Besant schrijft: ‘Offering is het vrijwillig uitstorten van leven opdat anderen erin mogen delen, anderen in het leven te brengen en hen daarin te onderhouden totdat zij zelfstandig worden; en dit is slechts één uitdrukking van goddelijke vreugde. Er is altijd vreugde in het uitoefenen van werkzaamheid die de uitdrukking is van het vermogen van hem die de daad verricht: de vogel vindt zijn vreugde in het uitstorten van zang en trilt uit loutere verrukking van het zingen; de schilder verheugt zich in de schepping van zijn genie, in het in vorm brengen van zijn denkbeeld; de inwezenlijke werkzaamheid van het goddelijk leven moet in het geven liggen.’

In de brochure ‘De innerlijke betekenis van het logewerk’ maakt Besant de idee van offering heel praktisch. Ze constateert dat veel leden die aangesloten zijn bij een lokale groep van de Theosofische Vereniging – die een loge wordt genoemd, ontleend aan het Engelse woord ‘lodge’ dat werkplaats betekent – alleen naar bijeenkomsten gaan als zij die belangwekkend vinden of wanneer er een bekende spreker komt. Zij zijn zich er blijkbaar nog onvoldoende van bewust dat een loge-bijeenkomst niet primair wordt gehouden voor henzelf, maar tot doel heeft een middelpunt te worden waar geestelijke krachten instralen, worden omgezet en in de wereld worden uitgestraald. Annie Besant verklaart:

‘Het is zeker, dat wanneer de gedachten die in een loge-bijeenkomst worden uitgedrukt krachtig en verstandig zijn, zo’n bijeenkomst legioenen krachtige en nuttige gedachtenvormen uitzendt, die de gedachte-atmosfeer verrijken en zuiveren. […] Aldus bezien krijgt de bijeenkomst van een loge een nieuw aanzicht en een nieuwe waardigheid. Men zal niet meer vragen: Moet ik naar een vervelende vergadering gaan?, maar de vraag rijst vurig: kan ik het voorrecht deelachtig worden, om tegenwoordig te zijn en deel uit te maken van het kanaal waardoor de levenskrachten van de Broederschap zich zullen uitstorten over de wereld?’

Helena Blavatsky heeft via haar geschriften en de oprichting van The Theosophical Society in 1875 enorm bijgedragen aan het formuleren van spirituele inzichten over de godheid, de kosmos en de mens, en Annie Besant heeft er mede voor gezorgd dat dit geschenk wereldwijd breed werd verspreid. Via talloze toespraken en geschriften heeft Annie Besant het theosofische gedachtegoed met succes uitgedragen.

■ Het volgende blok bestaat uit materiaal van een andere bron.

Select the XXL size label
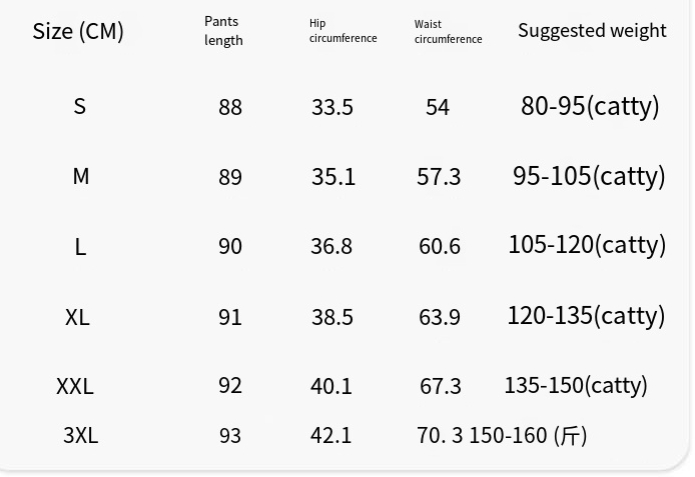This screenshot has height=477, width=695. click(x=75, y=385)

Veel van de boeken en brochures die zij schreef zijn in de eerste decennia van de twintigste eeuw ook in het Nederlands uitgegeven, maar zijn nu niet meer in druk beschikbaar.

Er zijn meer vrouwelijke theosofen geweest die hun leven met succes in dienst hebben gesteld van de verspreiding van de theosofie, onder wie Katherine Tingley, Alice Bailey en uiteraard Helena Blavatsky zelf. Waarom is er dan voor gekozen om Annie Besant op te nemen als fakkeldrager van het Rozenkruis? Omdat zij in 1912 in Londen samen met James Ingall Wedgwood en Marie Russak The Order of the Temple of the Rosy Cross (OTRC) opricht voor het bestuderen van rozenkruiserij, vrijmetselarij, astrologie, symboliek, kabbalah en mystiek, als voorbereiding op het herstel van de mysteriën voor Europa. In 1918 wordt die orde weer ontbonden, maar Marie Russak (ook bekend als Marie Hotchener of Marie Barnard) gaat dan nauw samenwerken met Harvey Spencer Lewis (fakkeldager 17) om rituelen te ontwikkelen voor wat nu de grootste rozenkruisersorganisatie ter wereld is: AMORC.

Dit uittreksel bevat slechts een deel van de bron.